Siamo tutti l’altro di qualcuno, quindi a volte ci tocca essere lupi, tutti.
Nel terremoto però «l’altro» è sempre e solo chi viene da fuori, un invasore, colui che depreda, colui che da fuori arriva e appare come chi vuole risolvere le cose. In parte avviene perché così si è sempre comportata la politica.
Nel mio lavoro non tutti i professionisti sanno che la coscienza non si può curare perchè è un processo. Nemmeno la psicologia lo ammette. Questo perché è più facile dire che ci sono delle cure,è più facile affidarsi a strategie, mentre in molti casi, no, non si ha nemmeno idea da dove cominciare.
Sarebbe più onesto dire che non si sa cosa fare perchè è una nuova pagina della storia.
Le persone non si possono risolvere, quando sono rotte dentro. La coscienza è un processo, esattamente come la fiducia merita e richiede tempo per essere costruita e frequentata.
Dove ha fallito chi è venuto fuori dal terremoto, con nuove soluzioni?
Chi viene da fuori molto spesso vuole proporre la sua attività, senza interessarsi minimamente alle persone, senza parlare con loro, non del terremoto e basta, ma della vita in generale.
Il vizio di forma è dato dal fatto di credere che la soluzione è solo in un piano che va attuato. Invece bisogna scendere nella relazione, proponendo –goccia a goccia – delle possibilità che vanno sempre valutate con l’altro. Si chiama interdipendenza ed è la sfida umana più grande.
Dove ha fallito chi è dentro il sisma, con vecchie soluzioni?
Chi è dentro il terremoto è ferito. Se anche volesse fidarsi non può farlo perché ha ancora attivo un trauma, una ferita. La ferita impedisce una relazione pulita.
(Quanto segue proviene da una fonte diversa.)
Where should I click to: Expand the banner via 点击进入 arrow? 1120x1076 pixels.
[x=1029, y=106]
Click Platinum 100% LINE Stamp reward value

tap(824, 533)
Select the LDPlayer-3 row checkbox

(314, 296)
Tralasciando gli arroganti, chi ha attivo un trauma molto spesso compie questo errore:
- 1) si appoggia completamente all’altro, come’è avvenuto con la politica, dimenticandosi delle proprie risorse
- 2) si appoggia completamente a sé stesso, perdendo contatto con la realtà circostante, realtà che può essere frequentata affinchè l’individuo ristabilisca dei punti di riferimento personali, fuori e dentro il terremoto. Richiudendosi su sé stessa la persona evita il processo di miglioramento della ferita. E’ un miglioramento naturale, quello che nasce quando si passa del tempo buono con qualche altro essere umano
Il terremoto non si risolve, va amato
A distanza di tre anni nessuno ha pensato alle conseguenze del trauma subito dalle persone. È più immediato pensare alle case, anche se abbiamo visto che le complicazioni sono state infinite quanto la stupidità umana.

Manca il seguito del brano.